- Directed by: Giacomo Gentilomo
- Written by: Adriano Bolzoni Arpad DeRiso
- Starring: Gordon Mitchell
- Cinematography: Oberdan Troiani
- Music by: Carlo Franci
- Release date: 1963;
- Language: Italian

= Brennus, Enemy of Rome =

Brenno il nemico di Roma ( Brennus, Enemy of Rome and Battle of the Spartans) is a 1963 Italian peplum film directed by Giacomo Gentilomo. The movie portrays the sack of Rome in 387 BC and was written by Adriano Bolzoni, Arpad DeRiso, and Nino Scolaro.

==Plot==
Rome, early 4th century BC. The Gallic king Brennus heads from northern Europe to the eternal city. In Rome, high-ranking political and military figures engage in affairs with local noblewomen, and the barbarian easily takes advantage. The Romans admit defeat and promise him a priestess, but her fiancé, Quintus Fabius, kidnaps her upon hearing about it. Brennus reacts by confronting and defeating the Romans, reaching Rome and obtaining a significant loot through plunder.

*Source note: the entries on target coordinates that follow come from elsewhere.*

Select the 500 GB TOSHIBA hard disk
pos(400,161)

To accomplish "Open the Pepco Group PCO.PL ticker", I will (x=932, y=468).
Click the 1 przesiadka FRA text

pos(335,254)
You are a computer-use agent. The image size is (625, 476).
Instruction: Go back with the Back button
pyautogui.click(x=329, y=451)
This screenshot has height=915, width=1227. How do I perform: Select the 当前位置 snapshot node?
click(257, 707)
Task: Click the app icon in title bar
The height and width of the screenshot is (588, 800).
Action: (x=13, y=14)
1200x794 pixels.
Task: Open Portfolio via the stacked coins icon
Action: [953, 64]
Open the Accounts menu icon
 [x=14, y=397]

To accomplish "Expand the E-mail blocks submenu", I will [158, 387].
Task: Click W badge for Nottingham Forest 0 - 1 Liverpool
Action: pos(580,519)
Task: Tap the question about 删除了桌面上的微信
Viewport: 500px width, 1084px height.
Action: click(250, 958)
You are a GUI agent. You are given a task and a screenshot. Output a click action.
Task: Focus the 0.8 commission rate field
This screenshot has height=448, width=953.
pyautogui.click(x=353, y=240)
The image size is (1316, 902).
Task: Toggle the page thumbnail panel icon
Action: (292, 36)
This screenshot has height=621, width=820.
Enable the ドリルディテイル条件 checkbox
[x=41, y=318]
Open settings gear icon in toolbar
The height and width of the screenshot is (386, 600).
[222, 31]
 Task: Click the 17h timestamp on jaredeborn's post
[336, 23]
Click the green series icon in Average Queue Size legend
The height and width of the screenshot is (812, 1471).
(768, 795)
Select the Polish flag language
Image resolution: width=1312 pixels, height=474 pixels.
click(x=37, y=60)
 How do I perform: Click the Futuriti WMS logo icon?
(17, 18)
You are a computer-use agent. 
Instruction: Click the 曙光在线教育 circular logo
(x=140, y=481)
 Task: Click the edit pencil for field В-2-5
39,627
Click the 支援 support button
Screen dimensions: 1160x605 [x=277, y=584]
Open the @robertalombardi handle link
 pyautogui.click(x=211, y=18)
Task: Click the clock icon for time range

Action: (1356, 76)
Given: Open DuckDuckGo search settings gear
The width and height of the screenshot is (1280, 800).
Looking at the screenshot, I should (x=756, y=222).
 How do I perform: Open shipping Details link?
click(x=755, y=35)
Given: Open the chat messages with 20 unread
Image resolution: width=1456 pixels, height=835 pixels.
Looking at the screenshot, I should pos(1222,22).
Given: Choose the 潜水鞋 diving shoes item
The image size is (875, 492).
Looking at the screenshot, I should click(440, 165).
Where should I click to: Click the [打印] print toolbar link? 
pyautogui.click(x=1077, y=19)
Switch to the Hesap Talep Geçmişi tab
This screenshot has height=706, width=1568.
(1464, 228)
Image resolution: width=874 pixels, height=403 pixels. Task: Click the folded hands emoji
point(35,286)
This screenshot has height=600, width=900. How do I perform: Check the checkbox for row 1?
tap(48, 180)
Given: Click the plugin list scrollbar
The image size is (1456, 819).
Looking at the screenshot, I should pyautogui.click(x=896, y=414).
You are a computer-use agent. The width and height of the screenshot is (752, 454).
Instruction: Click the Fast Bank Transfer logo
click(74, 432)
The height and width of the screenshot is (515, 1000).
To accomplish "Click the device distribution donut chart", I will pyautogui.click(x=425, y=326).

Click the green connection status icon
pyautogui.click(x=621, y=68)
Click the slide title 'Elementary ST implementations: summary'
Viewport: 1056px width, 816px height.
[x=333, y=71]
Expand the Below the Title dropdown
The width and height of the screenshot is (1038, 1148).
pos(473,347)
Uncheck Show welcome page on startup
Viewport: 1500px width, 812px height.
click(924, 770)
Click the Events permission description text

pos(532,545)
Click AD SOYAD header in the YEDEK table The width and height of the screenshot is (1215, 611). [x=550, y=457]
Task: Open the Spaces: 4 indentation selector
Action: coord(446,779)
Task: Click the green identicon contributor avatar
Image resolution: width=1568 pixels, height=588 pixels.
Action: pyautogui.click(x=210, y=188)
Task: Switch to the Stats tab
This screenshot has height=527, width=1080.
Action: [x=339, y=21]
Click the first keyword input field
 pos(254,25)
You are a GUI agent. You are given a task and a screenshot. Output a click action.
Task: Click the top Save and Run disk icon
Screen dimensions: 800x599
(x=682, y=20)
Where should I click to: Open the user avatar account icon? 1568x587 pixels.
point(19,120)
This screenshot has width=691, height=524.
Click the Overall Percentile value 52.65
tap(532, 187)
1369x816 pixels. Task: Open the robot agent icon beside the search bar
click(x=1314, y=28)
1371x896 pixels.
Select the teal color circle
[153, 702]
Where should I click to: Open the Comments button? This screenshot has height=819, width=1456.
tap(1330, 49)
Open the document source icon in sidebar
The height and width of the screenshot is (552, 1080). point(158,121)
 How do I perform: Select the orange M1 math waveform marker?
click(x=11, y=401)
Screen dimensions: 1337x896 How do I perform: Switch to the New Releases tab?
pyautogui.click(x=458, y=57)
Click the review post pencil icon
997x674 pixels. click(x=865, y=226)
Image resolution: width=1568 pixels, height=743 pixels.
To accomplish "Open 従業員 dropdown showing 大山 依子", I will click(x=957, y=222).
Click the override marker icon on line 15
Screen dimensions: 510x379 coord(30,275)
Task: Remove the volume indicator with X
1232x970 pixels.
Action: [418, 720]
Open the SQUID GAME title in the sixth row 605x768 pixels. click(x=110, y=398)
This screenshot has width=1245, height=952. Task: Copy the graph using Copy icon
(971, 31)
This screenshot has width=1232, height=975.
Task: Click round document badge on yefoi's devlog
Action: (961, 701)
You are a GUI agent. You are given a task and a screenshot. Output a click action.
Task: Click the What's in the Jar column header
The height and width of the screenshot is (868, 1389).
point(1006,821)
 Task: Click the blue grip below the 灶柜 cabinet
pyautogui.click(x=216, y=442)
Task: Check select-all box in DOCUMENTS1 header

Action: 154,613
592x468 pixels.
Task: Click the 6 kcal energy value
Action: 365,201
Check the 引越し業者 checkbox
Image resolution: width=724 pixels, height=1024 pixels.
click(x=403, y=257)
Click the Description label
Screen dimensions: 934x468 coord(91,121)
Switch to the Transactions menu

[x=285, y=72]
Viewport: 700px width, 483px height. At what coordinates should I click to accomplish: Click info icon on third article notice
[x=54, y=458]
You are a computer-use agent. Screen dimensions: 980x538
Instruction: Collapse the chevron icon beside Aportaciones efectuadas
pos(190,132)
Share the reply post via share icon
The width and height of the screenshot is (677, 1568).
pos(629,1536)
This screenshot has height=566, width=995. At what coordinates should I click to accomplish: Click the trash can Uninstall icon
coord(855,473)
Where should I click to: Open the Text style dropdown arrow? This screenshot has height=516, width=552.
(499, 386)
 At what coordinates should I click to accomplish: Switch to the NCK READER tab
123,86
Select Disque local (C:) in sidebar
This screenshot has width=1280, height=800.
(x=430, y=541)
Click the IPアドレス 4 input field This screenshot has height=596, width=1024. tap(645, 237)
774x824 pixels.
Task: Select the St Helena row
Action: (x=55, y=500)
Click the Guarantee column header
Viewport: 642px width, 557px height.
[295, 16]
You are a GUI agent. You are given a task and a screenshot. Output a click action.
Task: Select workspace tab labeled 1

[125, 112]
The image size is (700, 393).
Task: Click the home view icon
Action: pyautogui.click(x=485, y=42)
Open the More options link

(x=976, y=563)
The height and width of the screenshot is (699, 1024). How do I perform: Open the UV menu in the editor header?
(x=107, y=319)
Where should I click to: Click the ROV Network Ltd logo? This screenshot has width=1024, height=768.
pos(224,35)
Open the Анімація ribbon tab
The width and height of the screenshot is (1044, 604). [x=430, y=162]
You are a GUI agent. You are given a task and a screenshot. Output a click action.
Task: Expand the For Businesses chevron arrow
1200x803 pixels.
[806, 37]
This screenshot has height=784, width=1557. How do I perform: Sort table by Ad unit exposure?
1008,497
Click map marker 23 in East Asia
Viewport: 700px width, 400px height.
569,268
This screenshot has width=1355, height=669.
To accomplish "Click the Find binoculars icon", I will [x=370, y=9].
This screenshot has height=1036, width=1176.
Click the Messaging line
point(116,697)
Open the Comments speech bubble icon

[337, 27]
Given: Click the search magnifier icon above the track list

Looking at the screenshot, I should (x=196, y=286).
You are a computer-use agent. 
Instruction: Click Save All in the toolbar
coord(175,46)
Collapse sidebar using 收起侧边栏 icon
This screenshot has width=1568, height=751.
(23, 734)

However, Quintus Fabius returns to Rome, faces Brennus, and kills him in battle.

The movie's plot doesn't match the real events of the sack of Rome in 390 BC when the Senonian Gauls, led by Brennus, looted and occupied the city.

==Cast==
- Gordon Mitchell as Brennus
- Ursula Davis as Nissia
- Massimo Serato as Marcus Furius Camillus
- Tony Kendall as Quintus Fabius
- Erno Crisa as Decius Vatinius
- Pietro Tordi as Vaxo
- Nerio Bernardi

== Reception ==
A contemporary review describes the film as a pseudo-historical depiction to which a sentimental plot has been added.
The film is noted as one of the rare cinematographic depictions of the invasions of Northern Italy by the Senones.